_Information shown_
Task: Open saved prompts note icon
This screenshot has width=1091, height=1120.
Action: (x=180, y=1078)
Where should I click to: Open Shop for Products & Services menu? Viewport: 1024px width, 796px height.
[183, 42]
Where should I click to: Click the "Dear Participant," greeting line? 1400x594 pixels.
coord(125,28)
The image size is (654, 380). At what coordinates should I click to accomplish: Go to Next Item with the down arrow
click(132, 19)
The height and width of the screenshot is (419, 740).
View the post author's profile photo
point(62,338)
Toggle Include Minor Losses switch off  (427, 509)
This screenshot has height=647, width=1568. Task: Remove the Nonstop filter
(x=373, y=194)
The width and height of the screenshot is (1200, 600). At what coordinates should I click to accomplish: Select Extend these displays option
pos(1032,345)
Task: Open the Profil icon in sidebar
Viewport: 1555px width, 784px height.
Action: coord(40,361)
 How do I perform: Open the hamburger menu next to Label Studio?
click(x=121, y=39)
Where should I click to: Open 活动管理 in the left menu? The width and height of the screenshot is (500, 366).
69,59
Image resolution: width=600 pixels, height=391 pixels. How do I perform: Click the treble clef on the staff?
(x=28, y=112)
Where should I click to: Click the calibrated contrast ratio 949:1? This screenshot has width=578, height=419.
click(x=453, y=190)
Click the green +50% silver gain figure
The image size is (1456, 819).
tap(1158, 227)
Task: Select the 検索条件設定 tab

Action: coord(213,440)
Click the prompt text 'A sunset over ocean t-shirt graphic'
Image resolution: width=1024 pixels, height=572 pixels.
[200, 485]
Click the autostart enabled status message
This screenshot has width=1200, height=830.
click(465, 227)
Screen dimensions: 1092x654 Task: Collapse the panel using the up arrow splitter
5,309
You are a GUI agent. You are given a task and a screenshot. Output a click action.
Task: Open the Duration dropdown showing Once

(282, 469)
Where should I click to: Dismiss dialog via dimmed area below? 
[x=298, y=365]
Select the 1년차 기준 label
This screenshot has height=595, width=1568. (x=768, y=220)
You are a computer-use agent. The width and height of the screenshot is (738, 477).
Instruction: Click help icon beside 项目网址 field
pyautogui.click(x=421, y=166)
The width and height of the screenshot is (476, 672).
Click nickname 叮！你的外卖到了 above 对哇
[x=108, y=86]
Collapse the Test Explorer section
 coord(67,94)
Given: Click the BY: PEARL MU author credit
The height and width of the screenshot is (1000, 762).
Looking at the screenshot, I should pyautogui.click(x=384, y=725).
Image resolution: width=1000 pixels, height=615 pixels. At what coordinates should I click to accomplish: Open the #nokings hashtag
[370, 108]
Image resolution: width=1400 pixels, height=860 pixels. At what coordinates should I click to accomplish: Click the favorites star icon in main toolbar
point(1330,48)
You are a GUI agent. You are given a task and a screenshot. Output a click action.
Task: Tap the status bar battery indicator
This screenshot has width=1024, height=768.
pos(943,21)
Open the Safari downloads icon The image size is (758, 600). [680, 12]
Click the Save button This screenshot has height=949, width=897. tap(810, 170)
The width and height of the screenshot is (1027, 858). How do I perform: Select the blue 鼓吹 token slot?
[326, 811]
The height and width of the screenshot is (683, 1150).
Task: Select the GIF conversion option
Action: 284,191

_What you are asked to do_
This exercise requires all the entries to be written out again exactly.

_Your response_
Task: Open saved prompts note icon
This screenshot has width=1091, height=1120.
Action: (x=180, y=1078)
Where should I click to: Open Shop for Products & Services menu? Viewport: 1024px width, 796px height.
[183, 42]
Where should I click to: Click the "Dear Participant," greeting line? 1400x594 pixels.
coord(125,28)
The image size is (654, 380). At what coordinates should I click to accomplish: Go to Next Item with the down arrow
click(132, 19)
The height and width of the screenshot is (419, 740).
View the post author's profile photo
point(62,338)
Toggle Include Minor Losses switch off  (427, 509)
This screenshot has height=647, width=1568. Task: Remove the Nonstop filter
(x=373, y=194)
The width and height of the screenshot is (1200, 600). At what coordinates should I click to accomplish: Select Extend these displays option
pos(1032,345)
Task: Open the Profil icon in sidebar
Viewport: 1555px width, 784px height.
Action: coord(40,361)
 How do I perform: Open the hamburger menu next to Label Studio?
click(x=121, y=39)
Where should I click to: Open 活动管理 in the left menu? The width and height of the screenshot is (500, 366).
69,59
Image resolution: width=600 pixels, height=391 pixels. How do I perform: Click the treble clef on the staff?
(x=28, y=112)
Where should I click to: Click the calibrated contrast ratio 949:1? This screenshot has width=578, height=419.
click(x=453, y=190)
Click the green +50% silver gain figure
The image size is (1456, 819).
tap(1158, 227)
Task: Select the 検索条件設定 tab

Action: coord(213,440)
Click the prompt text 'A sunset over ocean t-shirt graphic'
Image resolution: width=1024 pixels, height=572 pixels.
[200, 485]
Click the autostart enabled status message
This screenshot has width=1200, height=830.
click(465, 227)
Screen dimensions: 1092x654 Task: Collapse the panel using the up arrow splitter
5,309
You are a GUI agent. You are given a task and a screenshot. Output a click action.
Task: Open the Duration dropdown showing Once

(282, 469)
Where should I click to: Dismiss dialog via dimmed area below? 
[x=298, y=365]
Select the 1년차 기준 label
This screenshot has height=595, width=1568. (x=768, y=220)
You are a computer-use agent. The width and height of the screenshot is (738, 477).
Instruction: Click help icon beside 项目网址 field
pyautogui.click(x=421, y=166)
The width and height of the screenshot is (476, 672).
Click nickname 叮！你的外卖到了 above 对哇
[x=108, y=86]
Collapse the Test Explorer section
 coord(67,94)
Given: Click the BY: PEARL MU author credit
The height and width of the screenshot is (1000, 762).
Looking at the screenshot, I should pyautogui.click(x=384, y=725).
Image resolution: width=1000 pixels, height=615 pixels. At what coordinates should I click to accomplish: Open the #nokings hashtag
[370, 108]
Image resolution: width=1400 pixels, height=860 pixels. At what coordinates should I click to accomplish: Click the favorites star icon in main toolbar
point(1330,48)
You are a GUI agent. You are given a task and a screenshot. Output a click action.
Task: Tap the status bar battery indicator
This screenshot has width=1024, height=768.
pos(943,21)
Open the Safari downloads icon The image size is (758, 600). [680, 12]
Click the Save button This screenshot has height=949, width=897. tap(810, 170)
The width and height of the screenshot is (1027, 858). How do I perform: Select the blue 鼓吹 token slot?
[326, 811]
The height and width of the screenshot is (683, 1150).
Task: Select the GIF conversion option
Action: 284,191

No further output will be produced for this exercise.